Em nota, a Secretaria Estadual de Educação (Seduc) alega que o repasse está em dia e é proporcional aos estudantes matriculados, assim como a manutenção do espaço. "Os repasses para a merenda são provenientes do Programa Nacional de Alimentação Escolar (Pnae) e do Programa Merenda Melhor, do governo do Estado, que complementa a verba federal. O repasse é realizado em dez parcelas diretamente na conta da diretoria da instituição de ensino que adquire os gêneros alimentícios", diz a pasta.

A Seduc diz ainda que desde o ano passado o Programa Merenda Melhor aumentou em 166% a verba, passando a contar com R$ 1,16 para cada refeição, sendo R$ 0,36 do Pnae e R$ 0,80 do Estado, um acréscimo de R$ 0,50. "Com esta ação, ao invés de serem servidos alimentos como pães ou bolachas, estão sendo oferecidas refeições quentes (comida de panela) todos os dias da semana", diz a nota.

Oportunidade de mostrar à comunidade

Entre os dias 15 e 21 de maio ocorre a Semana dos Povos Indígenas - Resistência Kaingang. Segundo Luíza, a aldeia estará recebendo escolas e grupos da comunidade para ter contato com a cultura dos Kaingang, mas ainda são necessárias parcerias para patrocinar o evento. Com diversas escolas confirmadas, a verba será destinada a alimentação, estrutura e deslocamento.

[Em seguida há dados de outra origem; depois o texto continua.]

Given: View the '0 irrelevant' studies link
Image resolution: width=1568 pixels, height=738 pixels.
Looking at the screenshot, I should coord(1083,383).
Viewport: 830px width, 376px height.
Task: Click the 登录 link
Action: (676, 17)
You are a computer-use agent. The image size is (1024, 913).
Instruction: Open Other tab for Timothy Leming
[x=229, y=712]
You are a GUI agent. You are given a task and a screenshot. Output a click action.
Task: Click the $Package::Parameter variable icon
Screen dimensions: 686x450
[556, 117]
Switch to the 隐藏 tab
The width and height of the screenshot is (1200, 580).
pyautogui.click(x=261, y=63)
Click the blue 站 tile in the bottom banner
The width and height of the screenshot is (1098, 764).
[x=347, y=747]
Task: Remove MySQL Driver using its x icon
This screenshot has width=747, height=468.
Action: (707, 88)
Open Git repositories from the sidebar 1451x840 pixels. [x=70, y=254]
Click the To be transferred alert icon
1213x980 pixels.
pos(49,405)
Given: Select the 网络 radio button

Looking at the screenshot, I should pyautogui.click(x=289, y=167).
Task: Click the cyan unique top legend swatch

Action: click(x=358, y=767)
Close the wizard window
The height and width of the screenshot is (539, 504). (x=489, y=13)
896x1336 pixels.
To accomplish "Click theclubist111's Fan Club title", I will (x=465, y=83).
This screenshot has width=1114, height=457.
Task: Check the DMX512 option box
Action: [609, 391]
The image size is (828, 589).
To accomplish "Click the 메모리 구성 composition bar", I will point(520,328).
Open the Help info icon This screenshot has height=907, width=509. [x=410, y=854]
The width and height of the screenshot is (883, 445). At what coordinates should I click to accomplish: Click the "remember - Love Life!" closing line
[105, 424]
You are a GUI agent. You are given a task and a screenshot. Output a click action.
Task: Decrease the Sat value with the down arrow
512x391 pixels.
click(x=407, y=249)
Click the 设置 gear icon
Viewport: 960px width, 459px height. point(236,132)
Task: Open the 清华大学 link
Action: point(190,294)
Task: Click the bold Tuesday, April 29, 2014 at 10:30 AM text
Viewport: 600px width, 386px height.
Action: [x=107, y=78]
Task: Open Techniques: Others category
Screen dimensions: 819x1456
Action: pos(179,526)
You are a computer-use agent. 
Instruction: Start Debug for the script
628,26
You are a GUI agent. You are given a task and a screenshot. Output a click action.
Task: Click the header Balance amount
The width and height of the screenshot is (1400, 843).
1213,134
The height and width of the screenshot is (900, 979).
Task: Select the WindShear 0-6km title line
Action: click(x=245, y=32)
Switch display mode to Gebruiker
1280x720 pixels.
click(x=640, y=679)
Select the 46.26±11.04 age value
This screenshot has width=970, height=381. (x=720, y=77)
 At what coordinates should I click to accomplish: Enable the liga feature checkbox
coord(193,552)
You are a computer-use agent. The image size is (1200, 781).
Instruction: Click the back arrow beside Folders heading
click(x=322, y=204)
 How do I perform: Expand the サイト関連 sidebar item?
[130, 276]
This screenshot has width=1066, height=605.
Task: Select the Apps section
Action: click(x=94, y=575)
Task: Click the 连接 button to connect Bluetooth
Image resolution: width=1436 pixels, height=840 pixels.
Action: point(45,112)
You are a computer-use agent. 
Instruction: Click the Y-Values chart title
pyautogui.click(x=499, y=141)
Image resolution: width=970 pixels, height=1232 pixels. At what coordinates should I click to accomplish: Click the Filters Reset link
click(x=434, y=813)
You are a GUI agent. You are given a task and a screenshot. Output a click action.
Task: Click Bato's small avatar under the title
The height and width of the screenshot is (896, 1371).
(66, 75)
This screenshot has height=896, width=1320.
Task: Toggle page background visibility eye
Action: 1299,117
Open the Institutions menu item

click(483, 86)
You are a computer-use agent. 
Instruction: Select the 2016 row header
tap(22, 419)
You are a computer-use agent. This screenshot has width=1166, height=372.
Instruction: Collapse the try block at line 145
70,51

Dentro da programação do evento, há atividades culturais do povo Kaingang, comidas típicas, exposição do uso de ervas medicinais, exemplo de como é feita a caça com armadilhas e arco e flecha, dança, pinturas, artesanato e outras ações.

Informações podem ser obtidas pelos contatos:

- Cacique Pedro: (53) 99295196
- Liderança Josias: (53) 99072955
- Agendamento das escolas, com Marcos, professor da aldeia: (53) 99634258
- Pix para contribuição: 51995409445 (chave celular, no nome de Josias)

Saiba como chegar

A aldeia Kaingang Gyró pode ser acessada pela BR-392. No sentido Pelotas-Canguçu, fica no quilômetro 94, à esquerda, onde se percorre cerca de um quilômetro de estrada de chão.